Exact transcription, pictures omitted: begin at the top line of the records below and end with the line bearing "Palestine Chronicle Italia (306, 2341)".
=======
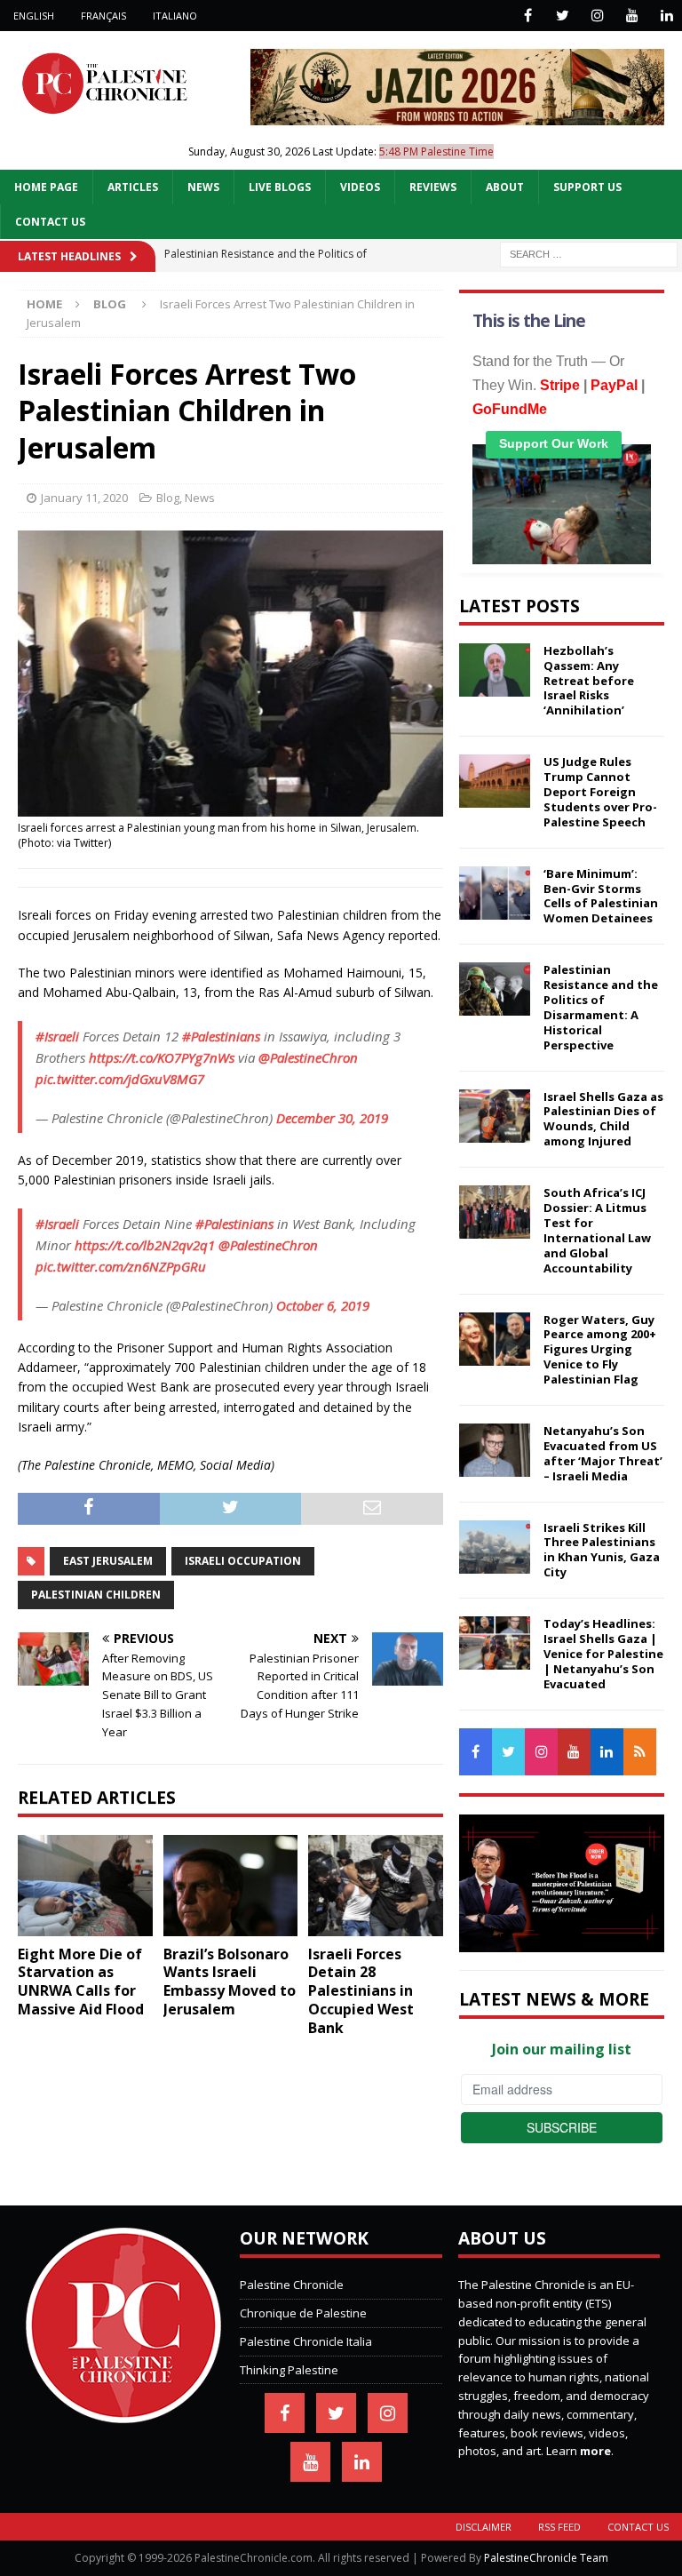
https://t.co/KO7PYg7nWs (161, 1057)
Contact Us (50, 221)
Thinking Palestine (289, 2370)
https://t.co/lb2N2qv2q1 (145, 1245)
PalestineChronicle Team (546, 2557)
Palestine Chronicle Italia (306, 2341)
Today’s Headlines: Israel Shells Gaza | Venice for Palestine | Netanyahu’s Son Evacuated (603, 1653)
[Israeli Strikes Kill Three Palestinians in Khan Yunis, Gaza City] (494, 1547)
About (505, 187)
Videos (360, 187)
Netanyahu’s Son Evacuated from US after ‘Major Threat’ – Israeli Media (602, 1453)
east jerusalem (108, 1560)
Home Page (46, 187)
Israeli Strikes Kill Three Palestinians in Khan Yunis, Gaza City (601, 1550)
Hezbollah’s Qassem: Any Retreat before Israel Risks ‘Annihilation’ (588, 680)
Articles (132, 187)
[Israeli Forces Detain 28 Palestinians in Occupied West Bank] (375, 1885)
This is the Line (528, 320)
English (33, 15)
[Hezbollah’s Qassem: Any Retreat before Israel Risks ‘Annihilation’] (494, 670)
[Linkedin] (666, 15)
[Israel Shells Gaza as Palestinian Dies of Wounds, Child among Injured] (494, 1116)
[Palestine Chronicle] (123, 2414)
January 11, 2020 (84, 498)
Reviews (432, 187)
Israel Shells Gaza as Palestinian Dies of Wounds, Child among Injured (603, 1119)
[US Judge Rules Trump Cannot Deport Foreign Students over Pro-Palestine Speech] (494, 781)
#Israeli (57, 1036)
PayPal (614, 385)
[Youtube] (631, 15)
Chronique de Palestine (303, 2313)
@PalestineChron (308, 1057)
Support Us (587, 187)
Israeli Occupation (243, 1560)
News (203, 187)
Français (103, 15)
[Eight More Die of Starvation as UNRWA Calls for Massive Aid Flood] (85, 1885)
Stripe (560, 385)
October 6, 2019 (322, 1305)
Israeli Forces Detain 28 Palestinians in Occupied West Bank (361, 1991)
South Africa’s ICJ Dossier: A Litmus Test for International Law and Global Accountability (597, 1229)
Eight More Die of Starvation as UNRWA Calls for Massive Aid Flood (81, 1981)
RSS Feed (559, 2526)
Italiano (175, 15)
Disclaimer (484, 2526)
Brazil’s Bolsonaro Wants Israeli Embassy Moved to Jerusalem (229, 1981)
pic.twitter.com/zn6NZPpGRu (121, 1266)
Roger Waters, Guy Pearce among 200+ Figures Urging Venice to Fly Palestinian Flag (599, 1350)
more (595, 2451)
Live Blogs (280, 187)
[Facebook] (527, 15)
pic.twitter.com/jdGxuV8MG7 (120, 1079)
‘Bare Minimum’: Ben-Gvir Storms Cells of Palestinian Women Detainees (600, 896)
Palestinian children (96, 1594)
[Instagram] (597, 15)
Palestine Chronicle (292, 2285)
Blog (167, 498)
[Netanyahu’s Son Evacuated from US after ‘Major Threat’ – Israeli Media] (494, 1450)
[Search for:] (589, 252)
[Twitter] (562, 15)
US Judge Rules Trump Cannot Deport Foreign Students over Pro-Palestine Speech (600, 792)
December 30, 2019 (332, 1118)
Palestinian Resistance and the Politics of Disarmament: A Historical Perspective (600, 1006)
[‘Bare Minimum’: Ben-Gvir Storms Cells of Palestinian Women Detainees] (494, 893)
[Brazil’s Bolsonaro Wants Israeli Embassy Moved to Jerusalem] (230, 1885)
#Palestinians (221, 1036)
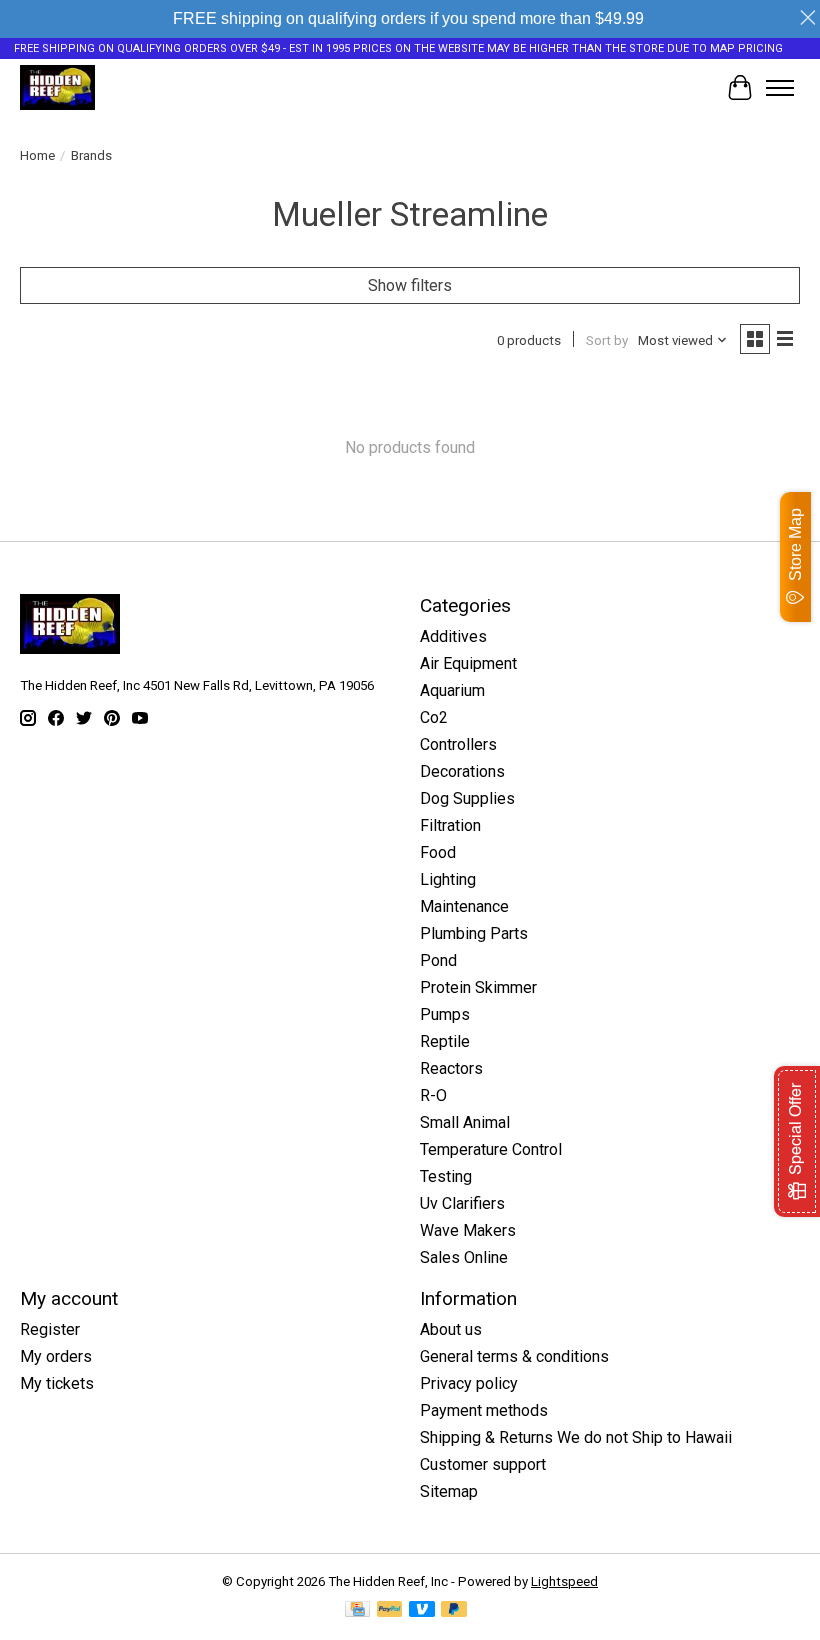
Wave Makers (468, 1230)
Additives (453, 636)
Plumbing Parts (474, 933)
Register (50, 1329)
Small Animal (465, 1122)
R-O (433, 1095)
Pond (438, 960)
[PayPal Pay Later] (454, 1610)
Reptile (445, 1041)
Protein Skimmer (478, 987)
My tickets (57, 1383)
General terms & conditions (514, 1356)
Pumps (445, 1014)
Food (438, 852)
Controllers (458, 744)
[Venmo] (422, 1610)
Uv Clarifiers (462, 1203)
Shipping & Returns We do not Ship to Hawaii (576, 1437)
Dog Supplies (467, 798)
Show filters (410, 285)
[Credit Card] (357, 1610)
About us (451, 1329)
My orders (56, 1356)
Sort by (607, 340)
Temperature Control (491, 1149)
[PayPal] (390, 1610)
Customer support (483, 1464)
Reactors (451, 1068)
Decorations (462, 771)
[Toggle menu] (780, 88)
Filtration (450, 825)
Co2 (434, 717)
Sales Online (464, 1257)
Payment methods (484, 1410)
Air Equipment (468, 663)
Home (37, 155)
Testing (446, 1176)
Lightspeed (564, 1581)
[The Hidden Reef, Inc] (57, 87)
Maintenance (464, 906)
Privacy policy (469, 1383)
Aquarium (452, 690)
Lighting (448, 879)
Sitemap (449, 1491)
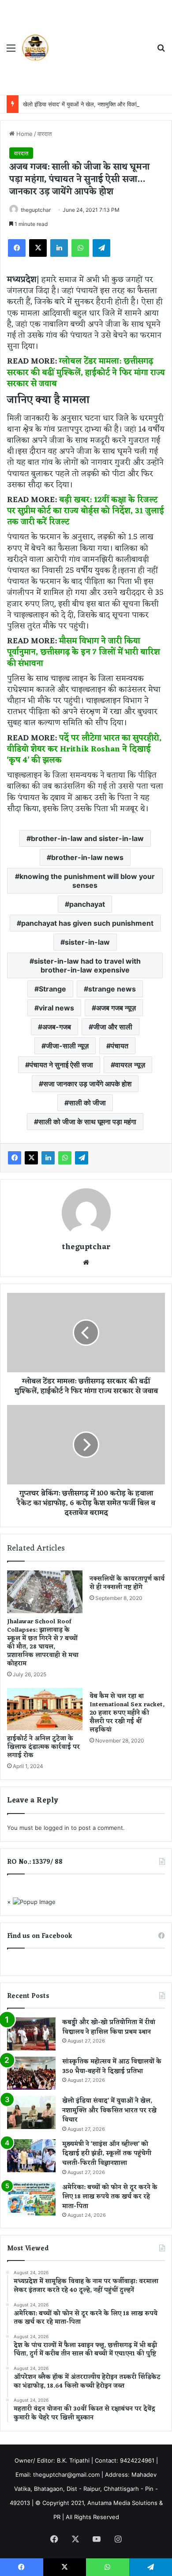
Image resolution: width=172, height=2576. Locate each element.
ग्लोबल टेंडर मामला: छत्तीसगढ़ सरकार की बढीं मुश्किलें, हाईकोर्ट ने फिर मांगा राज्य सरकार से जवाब (86, 372)
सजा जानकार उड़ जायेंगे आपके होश (87, 1083)
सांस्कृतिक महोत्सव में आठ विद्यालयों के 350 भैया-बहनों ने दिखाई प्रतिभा (111, 2066)
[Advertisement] (99, 48)
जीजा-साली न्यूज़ (67, 1045)
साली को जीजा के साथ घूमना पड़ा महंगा (87, 1121)
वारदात (44, 133)
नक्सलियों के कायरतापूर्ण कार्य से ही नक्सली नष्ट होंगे (127, 1583)
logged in (56, 1827)
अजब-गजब (56, 1026)
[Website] (86, 1262)
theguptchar (36, 210)
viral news (56, 1007)
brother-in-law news (87, 857)
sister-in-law (87, 942)
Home (24, 133)
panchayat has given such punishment (87, 923)
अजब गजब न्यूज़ (116, 1007)
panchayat (87, 904)
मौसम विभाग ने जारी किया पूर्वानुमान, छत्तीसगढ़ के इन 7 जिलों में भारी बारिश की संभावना (83, 652)
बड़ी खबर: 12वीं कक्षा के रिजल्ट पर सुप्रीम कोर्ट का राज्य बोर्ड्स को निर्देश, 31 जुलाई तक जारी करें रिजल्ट (85, 511)
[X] (38, 248)
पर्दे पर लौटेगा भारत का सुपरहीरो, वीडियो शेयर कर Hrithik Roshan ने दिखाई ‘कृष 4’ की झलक (84, 749)
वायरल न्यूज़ (130, 1064)
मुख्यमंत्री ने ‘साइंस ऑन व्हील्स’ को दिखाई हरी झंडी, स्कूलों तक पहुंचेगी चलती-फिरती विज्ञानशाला (106, 2154)
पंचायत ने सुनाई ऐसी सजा (61, 1064)
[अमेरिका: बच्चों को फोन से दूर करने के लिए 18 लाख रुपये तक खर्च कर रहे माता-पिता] (31, 2199)
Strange (52, 988)
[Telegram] (101, 248)
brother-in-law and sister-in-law (87, 838)
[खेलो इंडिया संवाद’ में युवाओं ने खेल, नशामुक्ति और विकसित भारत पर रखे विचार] (31, 2112)
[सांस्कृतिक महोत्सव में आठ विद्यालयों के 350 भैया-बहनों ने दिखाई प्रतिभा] (31, 2073)
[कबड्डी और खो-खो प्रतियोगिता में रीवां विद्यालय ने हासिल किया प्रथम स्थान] (31, 2033)
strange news (112, 988)
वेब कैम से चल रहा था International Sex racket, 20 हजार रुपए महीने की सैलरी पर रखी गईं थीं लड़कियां (127, 1713)
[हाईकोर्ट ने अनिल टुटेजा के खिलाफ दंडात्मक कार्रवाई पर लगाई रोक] (44, 1709)
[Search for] (161, 51)
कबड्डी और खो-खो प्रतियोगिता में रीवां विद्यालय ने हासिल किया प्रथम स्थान (108, 2027)
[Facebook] (17, 248)
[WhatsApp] (80, 248)
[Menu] (11, 51)
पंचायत (119, 1045)
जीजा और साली (112, 1026)
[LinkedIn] (59, 248)
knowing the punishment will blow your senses (87, 881)
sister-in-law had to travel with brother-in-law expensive (87, 965)
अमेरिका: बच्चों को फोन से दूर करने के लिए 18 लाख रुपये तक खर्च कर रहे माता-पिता (109, 2197)
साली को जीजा (87, 1102)
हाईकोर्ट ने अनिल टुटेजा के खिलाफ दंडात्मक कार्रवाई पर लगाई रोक (43, 1747)
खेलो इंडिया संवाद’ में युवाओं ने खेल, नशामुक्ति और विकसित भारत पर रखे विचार (109, 2110)
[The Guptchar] (35, 47)
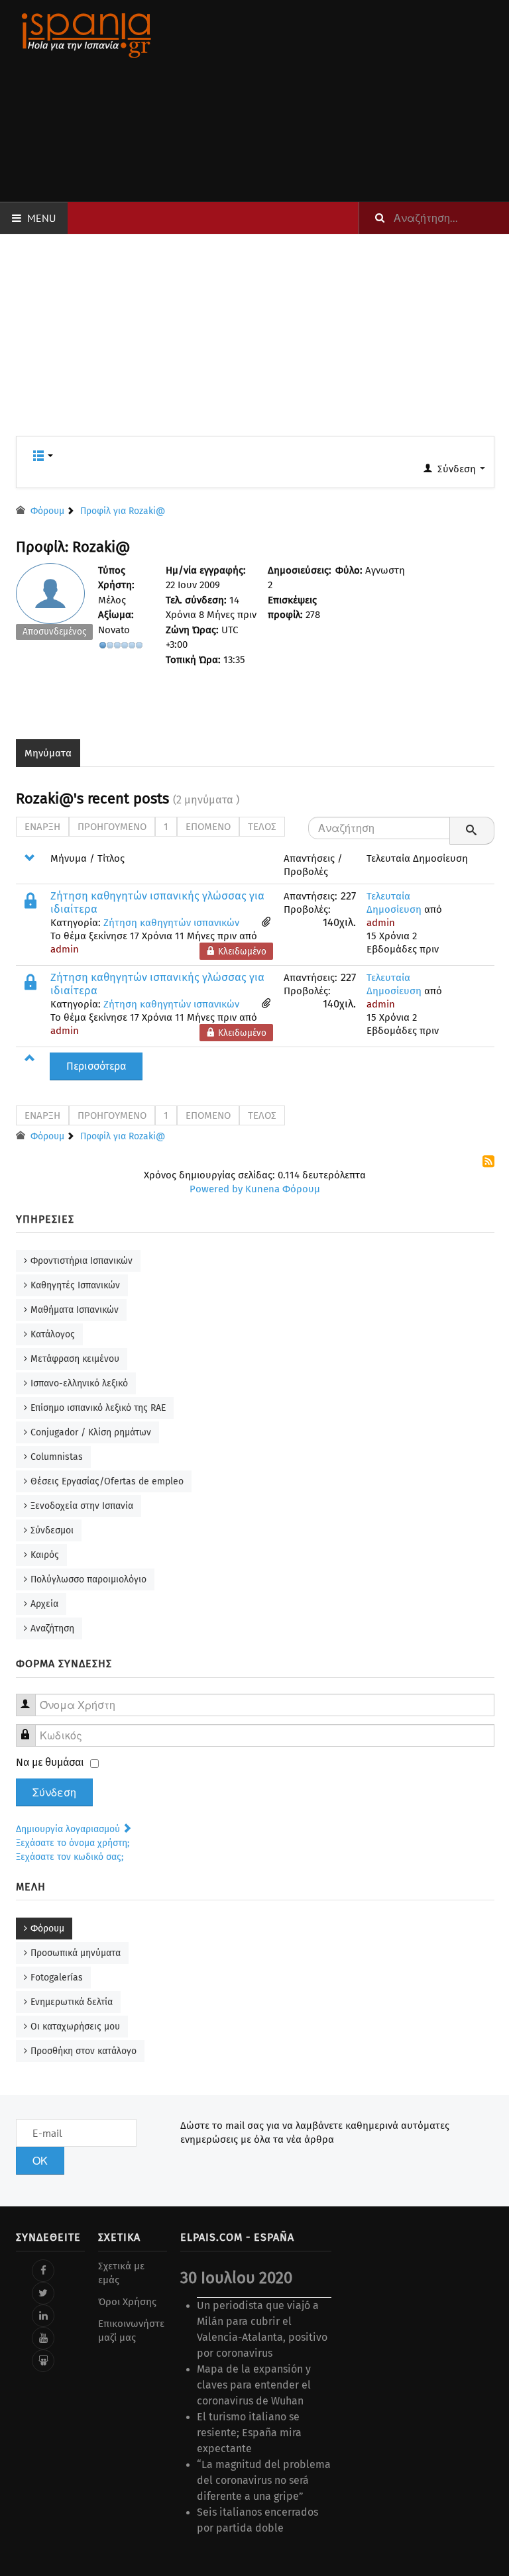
=======
[RESULT FOR THIS TASK]
https://t.co/KO7PYg7nWs (161, 1057)
Contact Us (50, 221)
Thinking Palestine (289, 2370)
https://t.co/lb2N2qv2q1 (145, 1245)
PalestineChronicle Team (546, 2557)
Palestine Chronicle Italia (306, 2341)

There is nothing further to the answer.